» TASK OBJECTIVE
Write the records out again in full, word for word.

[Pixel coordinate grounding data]
=-=-=-=-=
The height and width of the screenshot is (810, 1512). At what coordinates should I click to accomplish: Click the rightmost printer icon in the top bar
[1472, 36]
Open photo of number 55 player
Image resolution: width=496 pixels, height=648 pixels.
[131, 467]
=-=-=-=-=
» ANSWER BOX
The height and width of the screenshot is (810, 1512). At what coordinates should I click to accomplish: Click the rightmost printer icon in the top bar
[1472, 36]
Open photo of number 55 player
Image resolution: width=496 pixels, height=648 pixels.
[131, 467]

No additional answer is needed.